### TUGAS DIBERIKAN 1:
Terjemahkan kalimat "Banyak tabung gas harus dibawa balik ke gudang Pertamina." dari teks bacaan tentang kelangkaan gas di Batam ke dalam bahasa Inggris.
### TUGAS DIBERIKAN 2:
Berdasarkan teks bacaan tentang kelangkaan gas di Batam, jelaskan dalam satu sampai tiga kalimat mengapa Ribka kini bisa berlega hati.
### TUGAS DIBERIKAN 3:
Tuliskan lanjutan teks bacaan tentang kelangkaan gas di Batam, dimulai setelah kalimat terakhirnya.

### TEKS BACAAN:
________

Selama sepekan ini warga di Batam mengalami kelangkaan gas 3 Kg. Hal itu membuat Pertamina dan Pemko Batam melakukan operasi pasar di beberapa kecamatan. Tapi, ketika Pertamina melakukan operasi pasar, malah warga tidak tertarik untuk membeli. Banyak tabung gas harus dibawa balik ke gudang Pertamina. Seorang ibu rumah tangga, Ribka di Perumahan Fanindo, Sagulung, terlihat menenteng tabung gas elpiji, 3 Kg warna hijau. Perempuan itu menyusuri jalan di perumahan itu, untuk mencari gas. Dia berjalan perlahan dia akhirnya, memilih perumahan yang berdampingan dengan perumahannya. Setelah berjalan sekitar 500 meter, Ribka akhirnya menemukan tabung gas elpiji.

”Semoga sambungan gasnya sampai di perumahan kami ini. Tahun ini katanya sudah disambung. Aku sudah capek, tiap gas habis, harus angkat tabung,” katanya.

Kini dia bisa berlega hati, karena tidak lama lagi perumahan yang mereka tinggali, akan dipasang pipa gas. Sehingga dia tidak harus keliling lagi untuk mencari gas. Terlebih, untuk memasang gas elpiji, Ribka mengaku selalu was-was. ”Mau pasang sambungan dari tabung ke kompor, was-was kita. Belum lagi takut bocor. Belum lagi harus kita goyanggoyang dulu, biar gasnya naik ke kompor,” ungkap Ribka sambil melepas senyumnya kepada Tanjungpinang Pos, belum lama ini.

________

### BAHAN DISEDIAKAN:

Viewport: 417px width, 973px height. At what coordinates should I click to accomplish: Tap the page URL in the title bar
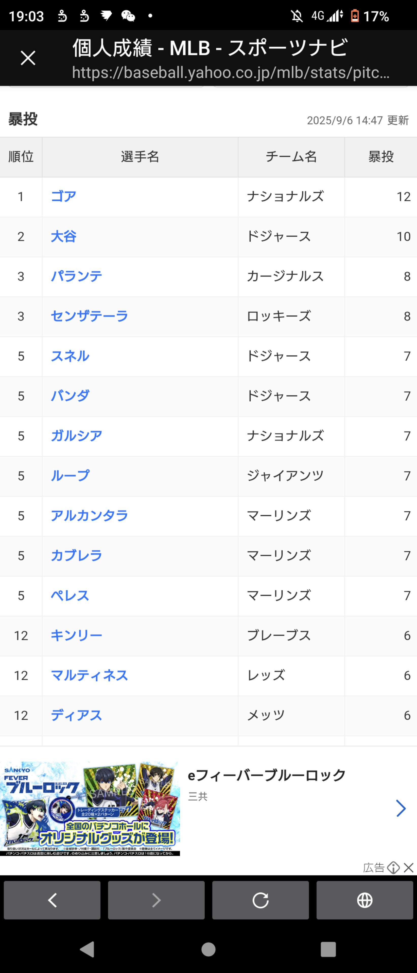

________

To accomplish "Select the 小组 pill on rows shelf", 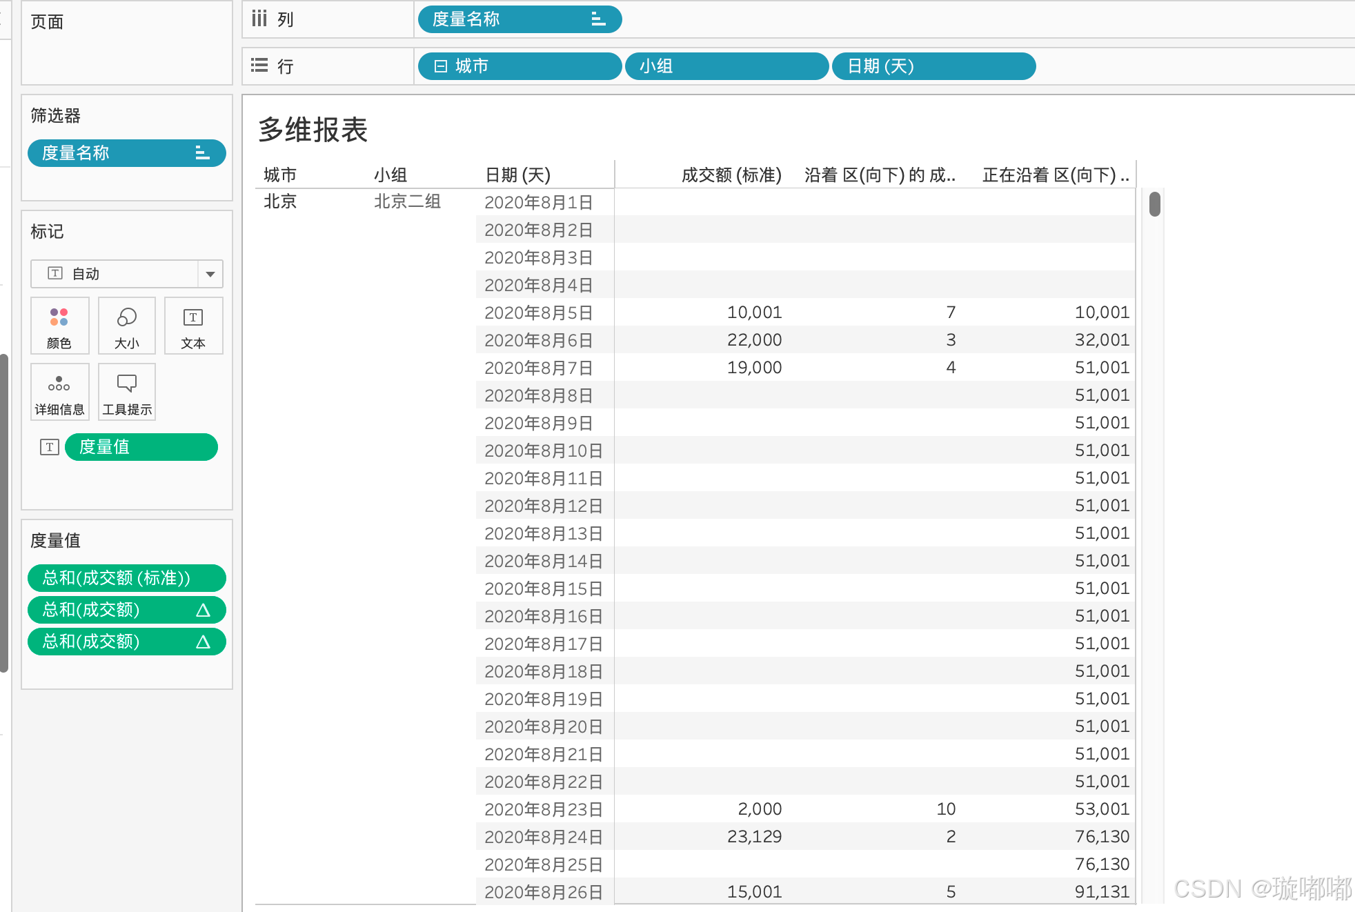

________

### JAWABAN 1:
Many gas cylinders had to be taken back to the Pertamina warehouse.

### JAWABAN 2:
Ribka kini bisa berlega hati karena tidak lama lagi pipa gas akan dipasang di perumahan yang mereka tinggali. Dengan demikian, ia tidak perlu lagi berkeliling untuk mencari gas.

### JAWABAN 3:
Tidak terucap kalimat khawatir dari Ribka, atas pipa gas, jika masuk dan mengalir ke dapur, tempat dirinya memasak setiap hari. Terlebih, sebelumnya mereka sudah menerima penjelasan dan pencerahan dari pihak PGN, terkait dengan gas bumi. ”Kalau pipa, lebih aman. Kan, kata bapak PGN, pipanya kuat. Kalaupun bocor, langsung menguap karena ringan. Jadi tidak mengendap di bawah,” kata Ribka.

Zuhratul Aini, warga di Perumahan Bida Asri mengaku puas dengan gas yang disalurkan PGN. Selain murah dari gas LPG, gas dipasok PGN lebih aman dan praktis. ”Lebih efisien dan ramah lingkungan. Kita tidak terlalu khawatir gas habis. Dan memasak pun cepat. Yang penting lebih hemat,” ujarnya.

Permintaan gas bumi naik

Berdasarkan laporan dari Jurnal Makara J. Technology pada 2015, saat ini pertumbuhan rata-rata permintaan gas di seluruh dunia mencapai 1,6% per tahun, yaitu dari 3,4 triliun meter kubik (TCM) pada 2013 hingga 5 TCM pada 2035. Pertumbuhan terbesar terjadi di China (6,6%) dan Asia (4,4%). Pertumbuhan ini, menurut penulis di Jurnal Makara Marwan Batubara, berpotensi dipenuhi oleh ladang gas Natuna Timur, khususnya untuk Jepang, Korea dan Cina, serta Singapura dan Thailand, baik melalui jaringan pipa dan LNG melalui pengaliran gas ke dalam negeri.

Dan gas dari Natuna seluruhnya mengalir ke Singapura melalui pipa bawah laut. Seharusnya pipa ini juga mengalir ke Batam melalui lokasi pipa di dekat Pulau Pemping untuk mengoptimalkan pemanfaatan gas bumi dari lapangan gas Natuna ke dalam negeri. Dan wacana sejak 2016 melalui penugasan Menteri ESDM itu gagal terlaksana. Gas dari blokblok di Natuna diekspor lantaran masih minimnya infrastruktur pipa gas bumi di dalam negeri. Dengan keberadaan pipa ini harapannya gas dari Natuna bisa dimanfaatkan dalam negeri, salah satunya untuk kebutuhan PLN di Batam. Panjang jumper dari Pemping ke Batam diperkirakan 6,5 Km.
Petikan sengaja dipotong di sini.